Winkler Prins Encyclopedie

E. de Bruyne, G.B.J. Hiltermann en H.R. Hoetink (1947)

Gepubliceerd op 23-01-2023

DIESELMOTOREN

betekenis & definitie

heet een groep motoren, genoemd naar de uitvinder Rudolf Diesel, die in 1897 en latere jaren met behulp van constructeurs van M.A.N. en Krupp een motor construeerde, met als brandstof petroleum, met een hoger nuttig effect dan tot op dat moment mogelijk werd geacht.
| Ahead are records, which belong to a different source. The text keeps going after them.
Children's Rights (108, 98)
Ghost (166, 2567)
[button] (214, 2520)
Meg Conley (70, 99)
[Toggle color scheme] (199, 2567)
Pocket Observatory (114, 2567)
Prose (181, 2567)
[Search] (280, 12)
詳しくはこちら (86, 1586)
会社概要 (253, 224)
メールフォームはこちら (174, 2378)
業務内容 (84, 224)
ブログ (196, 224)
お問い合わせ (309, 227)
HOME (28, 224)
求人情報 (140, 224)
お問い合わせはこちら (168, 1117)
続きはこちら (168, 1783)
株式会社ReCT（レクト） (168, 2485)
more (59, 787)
In afwijking van reeds voordien bekende motoren werd hierbij lucht gecomprimeerd tot een dusdanige temperatuur, dat de brandstof die op dat moment geïnjecteerd werd, vrijwel spontaan ontbrandde.
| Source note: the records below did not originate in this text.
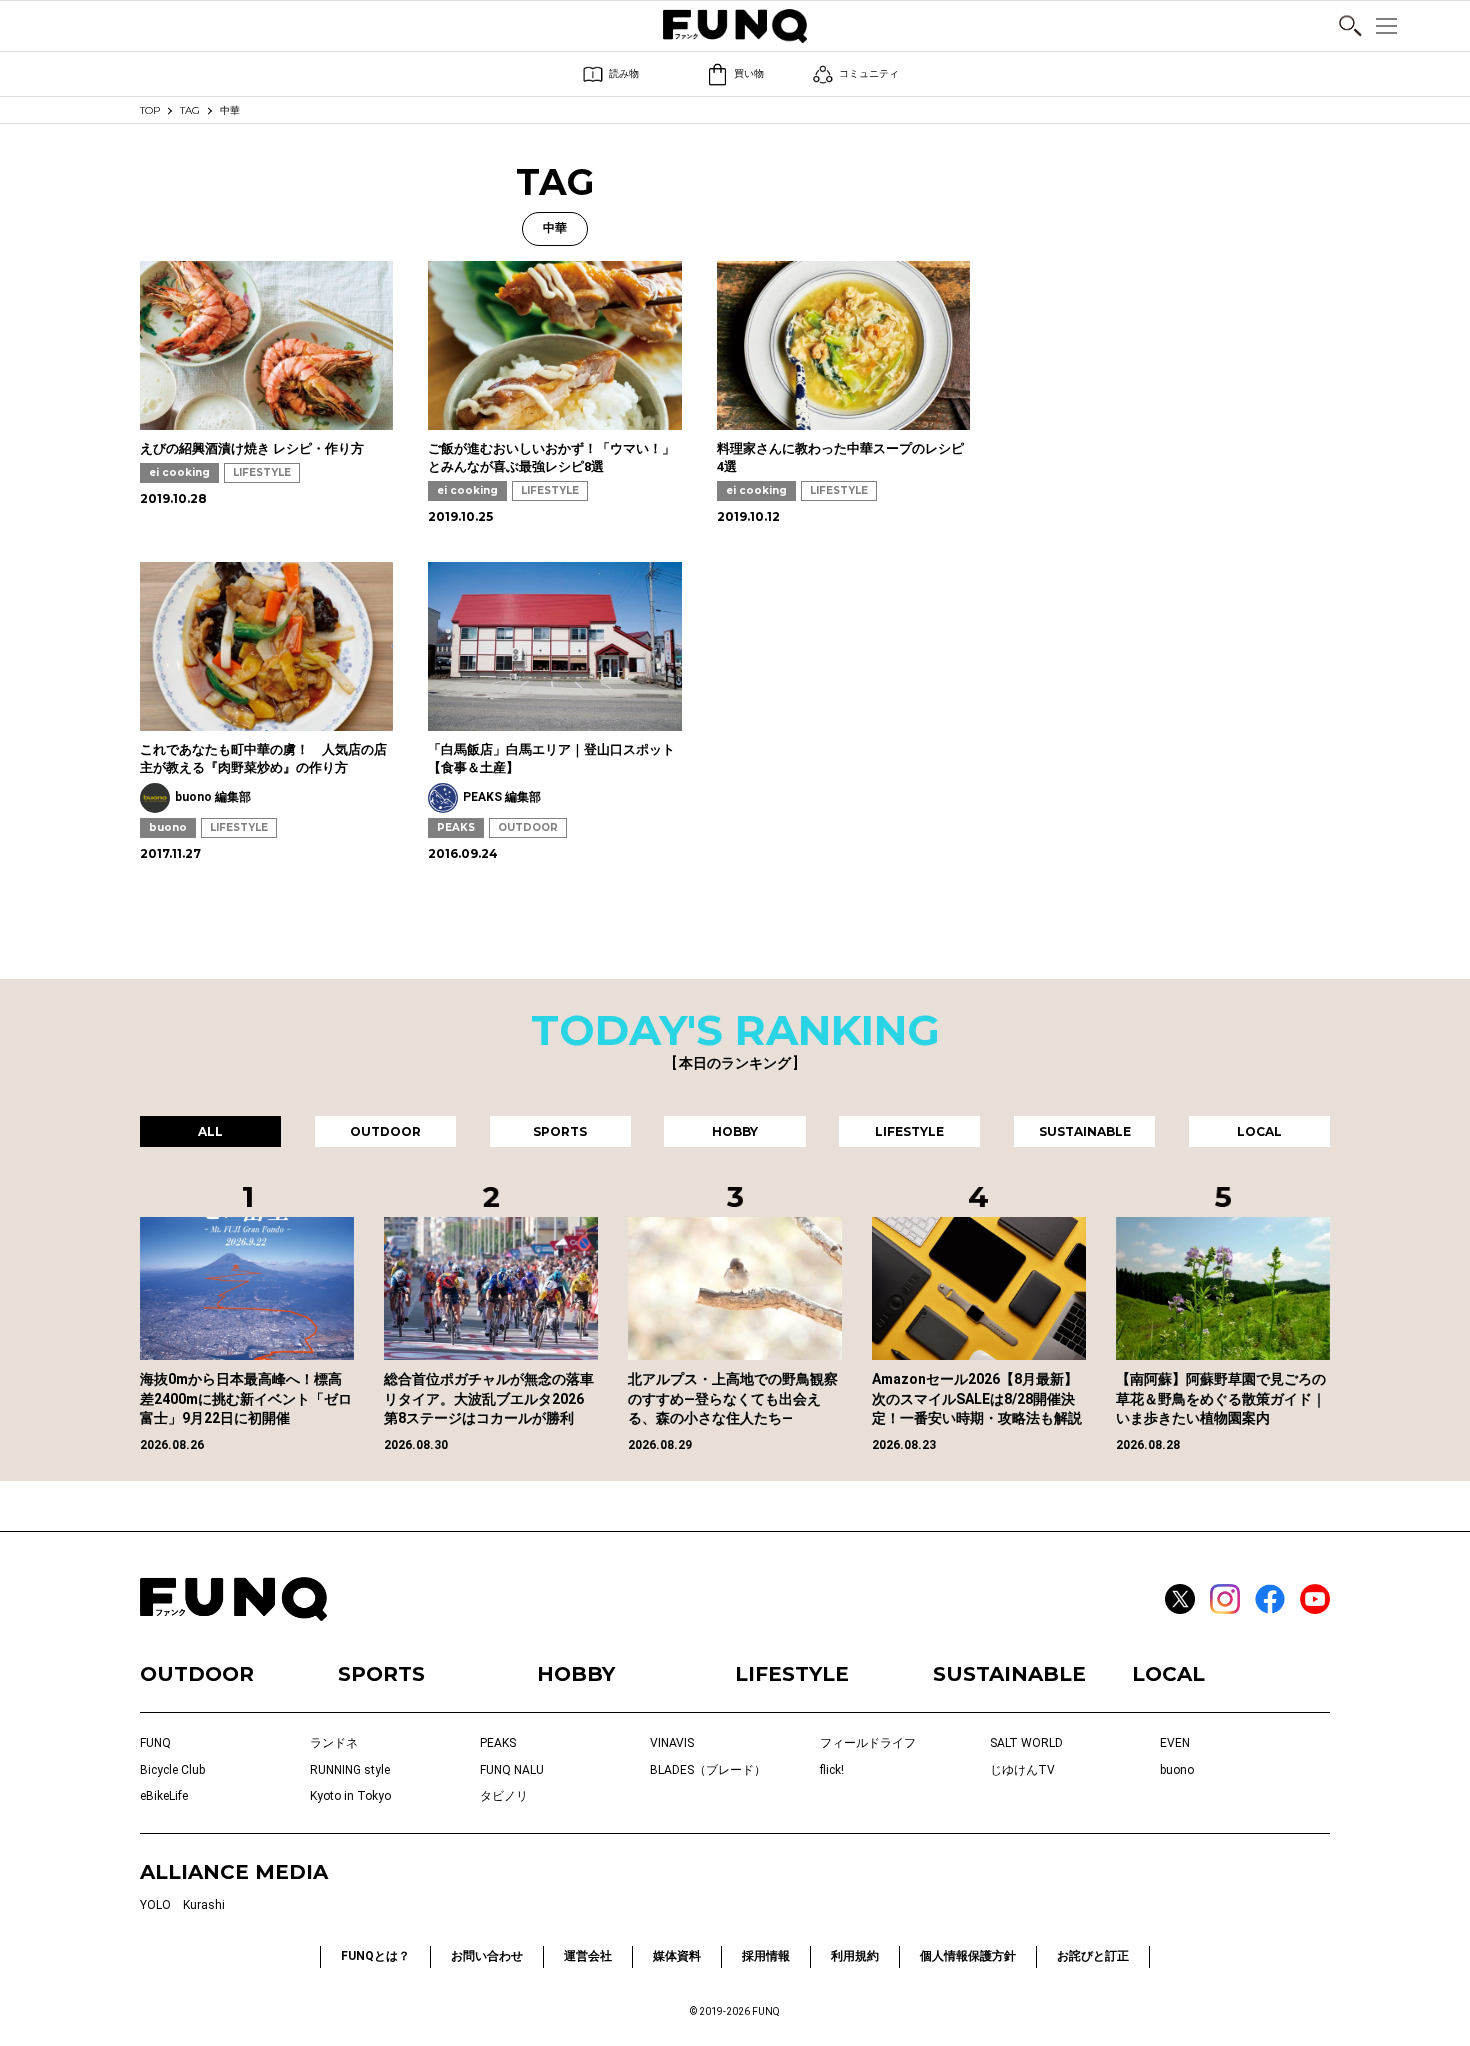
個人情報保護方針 (968, 1956)
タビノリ (504, 1796)
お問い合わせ (487, 1956)
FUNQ (155, 1743)
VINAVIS (672, 1743)
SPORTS (381, 1674)
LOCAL (1168, 1674)
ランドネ (334, 1743)
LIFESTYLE (262, 472)
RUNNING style (350, 1770)
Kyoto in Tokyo (350, 1796)
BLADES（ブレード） (708, 1770)
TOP (150, 110)
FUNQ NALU (512, 1770)
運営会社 (588, 1956)
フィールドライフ (868, 1743)
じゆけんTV (1022, 1770)
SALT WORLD (1026, 1743)
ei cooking (179, 472)
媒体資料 (677, 1956)
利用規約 (855, 1956)
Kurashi (204, 1905)
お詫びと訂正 (1093, 1956)
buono (168, 827)
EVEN (1175, 1743)
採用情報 (766, 1956)
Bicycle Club (172, 1770)
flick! (832, 1770)
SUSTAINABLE (1009, 1674)
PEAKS (456, 827)
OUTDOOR (528, 827)
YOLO (155, 1905)
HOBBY (576, 1674)
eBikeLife (164, 1796)
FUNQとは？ (375, 1956)
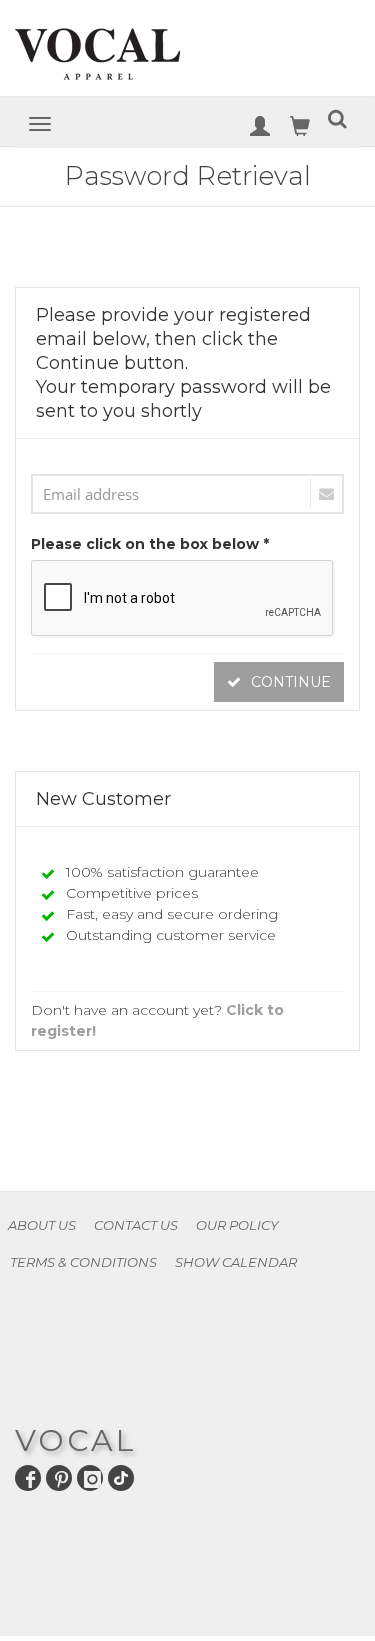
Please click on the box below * (150, 544)
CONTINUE (289, 682)
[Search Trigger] (337, 122)
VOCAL (76, 1440)
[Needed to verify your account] (187, 494)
Door het verstrekken van licenties op dit type motor werd reeds spoedig (in Nederland in 1903) in alle landen tot de bouw van Dieselmotoren overgegaan en reeds in 1910 bouwde Werkspoor in Nederland de eerste Dieselmotor in een schip, de Vulcanus.De Dieselmotor kenmerkt zich ten opzichte van benzine- en gasmotoren door zijn hoog nuttig effect en daardoor laag specifiek brandstofverbruik (tussen 155 en 180 gr brandstof/epkh). Tegenwoordig wordt als brandstof gebruikt gasolie of Dieselolie. Door het spontaan verbranden van de ingevoerde brandstof in de cylinder vervalt de meestal kwetsbare electrische ontstekingsapparatuur, waarmede benzine- en gasmotoren zijn uitgerust.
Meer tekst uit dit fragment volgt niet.